Lucy Selman, asisten profesor perawatan paliatif dan akhir kehidupan di University of Bristol di Inggris, dan pendiri Good Grief Festival online, menyebut teknik berduka sebagai “kemajuan yang menarik”. Namun dia berkata, “Sebelum diperkenalkan secara lebih luas, diperlukan lebih banyak penelitian tentang dimensi etisnya dan bagaimana dan kapan itu bisa bermanfaat, atau benar-benar berbahaya, dalam penyakit serius dan kematian.”

Sementara prospek hubungan yang berlanjut setelah kematian dapat meyakinkan beberapa orang, kata Salman, teknologi dapat berisiko menunda atau memperpanjang kesedihan bagi orang lain. Yang pasti, dia menegaskan, adalah bahwa pendekatan ini “tidak cocok untuk semua orang, karena kesedihan sama uniknya dengan hubungan kita satu sama lain.”

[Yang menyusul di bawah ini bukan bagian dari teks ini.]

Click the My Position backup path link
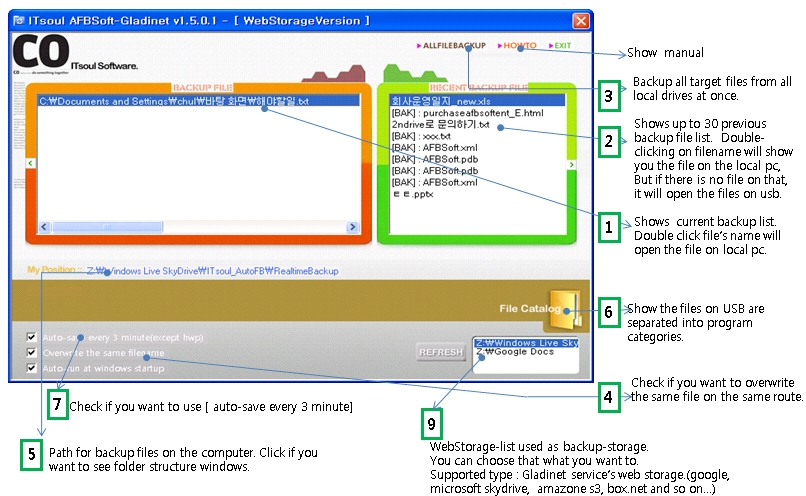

James Vlahos, yang mendirikan HereAfter AI pada 2019 setelah membuat bot berdasarkan ayahnya dari rekaman yang dibuat sebelum kematiannya, mengatakan dalam email bahwa perusahaan tidak membuat versi digital sesuai keinginan siapa pun: “Semua orang yang membuat kisah hidup memiliki untuk memberikan Avatar dengan HereAfter AI memiliki persetujuan aktif mereka. Mereka juga harus secara sukarela berpartisipasi dalam proses berbagi kenangan tentang kehidupan mereka yang memberikan informasi biografis ke avatar mereka.”

Dia menjelaskan bahwa orang tua dapat membuat avatar untuk anak-anak yang sakit parah, tetapi karena pengguna tidak ditanyai tentang keadaan mereka (wawancara pengumpulan data dengan peserta umumnya otomatis), dia mengatakan dia tidak tahu apakah ada yang cocok dengan profil ini.

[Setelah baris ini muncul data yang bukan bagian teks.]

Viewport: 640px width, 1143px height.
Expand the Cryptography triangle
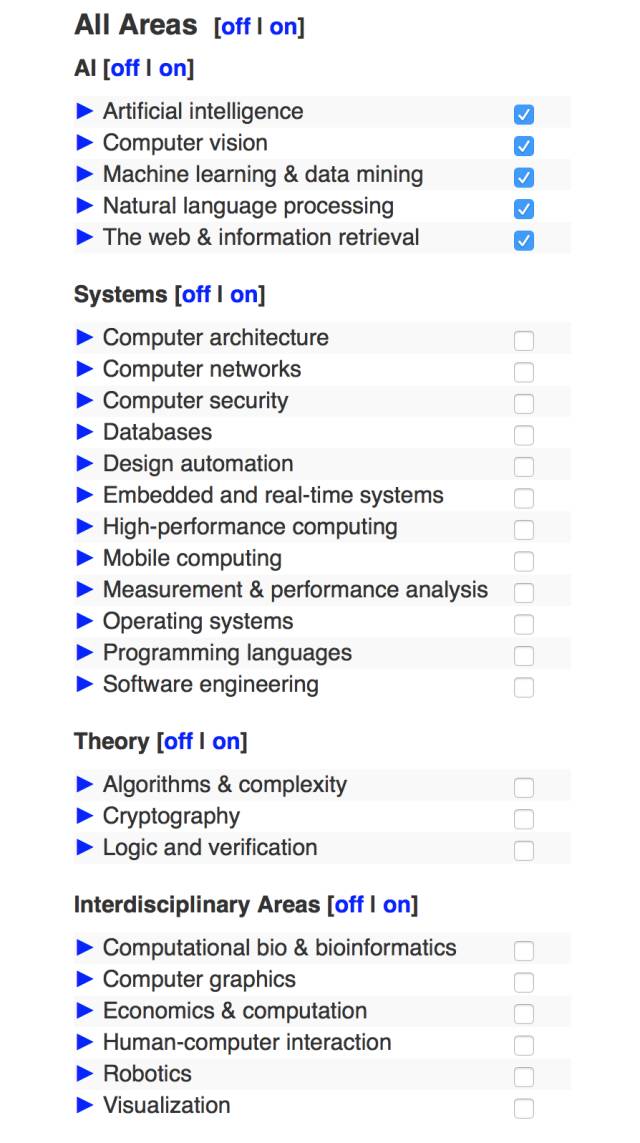(x=85, y=816)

READ  Klip audio: Konferensi Pers Mingguan (Georgia Tech)

Aku bertanya-tanya apa yang akan dibuat almarhum ayahku dari semua ini. Ketika dia masih hidup, dia menolak berbicara tentang masa kecil yang sulit di India, keengganan yang tampaknya menjadi bagian penting dari keberadaannya. Meminta avatarnya untuk membocorkan rahasia, bahkan jika dia telah setuju untuk memberikan informasi sebelumnya, akan terasa sedikit salah.

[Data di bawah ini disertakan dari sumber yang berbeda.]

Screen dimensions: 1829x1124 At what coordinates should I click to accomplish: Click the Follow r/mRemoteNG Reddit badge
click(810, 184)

Chatbot yang dapat berbicara dengan meyakinkan dari luar kubur mungkin merupakan langkah alami — atau tidak wajar — selanjutnya bagi beberapa keluarga. Tapi, kata Salman, yang kehilangan ayahnya ketika dia berusia 15 tahun dan kemudian meninggal saat lahir, “[grief tech] Ini mengingatkan kita akan pentingnya memprioritaskan percakapan dan hubungan dengan orang-orang terkasih sebelum mereka meninggal.”

Tip ini — bahwa tidak ada waktu seperti saat ini untuk menghargainya dan mengobrol dengan orang terdekat dan tersayang — terasa seperti hadiah di musim liburan ini.